Reading passage

|---|

Although my Mayo physician says my side effects are more than most taking this treatment, I would like to hear how this treatment has been for others as they progress into a monthly protocol. I have achieved remission, and do as always, adjust to every day with gratitude. I was diagnosed with Multiple Myeloma in 2004, started first treatment in June 2016. Who wouldn't be grateful?!

@1nan, I am tagging @bensondexter, @user_ch3a1e07f and @mamaellie to return to share their experiences with darzalex. Congratulations on being in remission, that is great to hear. If you are comfortable, when you say that your side effects are more than most, does that mean you hare are having more severe side-effects than what were to be expected?

Thanks, Justin. As I understand, greater in number, and interfering with life more than many others. Significant loss of energy, days of feeling ill as with flu symptoms, no appetite, periodic nausea, headaches, muscle bone and joint pain and weakness. Some others are just an annoyance like itching. Starting monthly treatments has caused changes, but they really dont have a pattern or make sense. I just live life around it all, and still enjoy the life I have created.

|---|

Stored data entries
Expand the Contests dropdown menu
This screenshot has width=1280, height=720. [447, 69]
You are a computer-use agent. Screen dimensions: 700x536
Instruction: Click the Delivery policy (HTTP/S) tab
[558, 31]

|---|

Instructions to follow
In the myeloma treatment thread, what year was the first poster diagnosed with Multiple Myeloma? The data has nothing to do with this.

Output below
2004